> Alıştırma görevleri
1: Hadis rivayetlerindeki her numaralı rivayeti anlatan kişinin adını sırasıyla yaz.
2: Hadis rivayetlerini son cümleden sonra devam ettirerek yaz.

> Sayfa alıntısı
=-=-=
4- Muhammed ibnu’l-Hanefiyye (rh.a.) anlatıyor:
Ben, babam Ali b. Ebi Talib’e:
-Rasulullah (s.a.s.)’den sonra insanların en hayırlısı hangisidir? Diye sordum.
Babam:
-Ebu Bekr’dir, dedi.
Ben:
-Sonra kimdir? Dedim.
Babam:
Sonra Ömer’dir, dedi.
Ben, (Sonra kimdir? Derim de) “Osman” denilmesinden korktum da:
-Ömer’den sonra sensin, dedim.
Babam:
-Ben, Müslümanlardan bir adam olmaktan başka bir şey değilim, dedi.(9)

5- Mü’minlerin annesi Aişe (r.anha) anlatıyor:
Rasulullah (s.a.s.), hastalığında bana söyle buyurdu:
“Bana, Ebu Bekr ve kardeşini çağır da bir yazı yazdıracağım. Çünkü ben, bir heveskârın temennî (ve arzuya) düşmesinden ve bir sözcünün de: Ben daha haklıyım, demesinden endişe ediyorum.
Hâlbuki Allah ve mü’minlerin, Ebu Bekr’den başkasına rıza göstermez!”(10)

6-Cabir ibn Mu’tim (r.a.) anlatıyor:
Bir kere Rasulullah (s.a.s.)’in yanına bir kadın geldi. (Giderken) Rasulullah, kadına tekrar kendisine müracaat etmesini emretti.
Kadın, sanki Rasulullah’ın ölümünü ta’rîz ederek:
-Ben, gelir de seni bulamazsam? Diye sordu.
=-=-=
> Verilen kayıtlar
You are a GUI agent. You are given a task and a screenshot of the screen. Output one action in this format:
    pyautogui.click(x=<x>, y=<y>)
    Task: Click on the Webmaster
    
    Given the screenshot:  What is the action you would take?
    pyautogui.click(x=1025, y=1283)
=-=-=
> Görev yanıtları
1:
Muhammed ibnu’l-Hanefiyye
Aişe
Cabir ibn Mu’tim

2:
Rasulullah:
“Şayet beni bulamazsan, Ebu Bekr’e müracaat et!” buyurdu.(11)

7- Huzeyfe (r.a.)’dan.
Rasulullah (s.a.s.) şöyle buyurur:
“Benden sonra Ebu Bekr ve Ömer’e uyunuz!”(12)

8- Huzeyfe (r.a.)’dan.
Rasulullah (s.a.s.):
“Şübhesiz ben, aranızda ne kadar kalacağımı (yaşayacağımı) kesinlikle bilmem. Bunun için benden sonraki (şu) iki zâta uyun!” buyurdu.
Ve Ebu Bekr ile Ömer’e işaret etti.(13)

9- İrbâd ibn Sariye (r.a.) anlatıyor:
Rasulullah (s.a.s.), bir gün bizde kaldı. Kalbleri titreten, gözleri yaşartan çok korkutucu bir mev’ize ile bize va’zetti.
O’na denildi ki:
-Ya Rasûlallah, vedâlaşan kimsenin yaptığı va’z gibi nasihat ettin. Bize tavsiyelerde bulun.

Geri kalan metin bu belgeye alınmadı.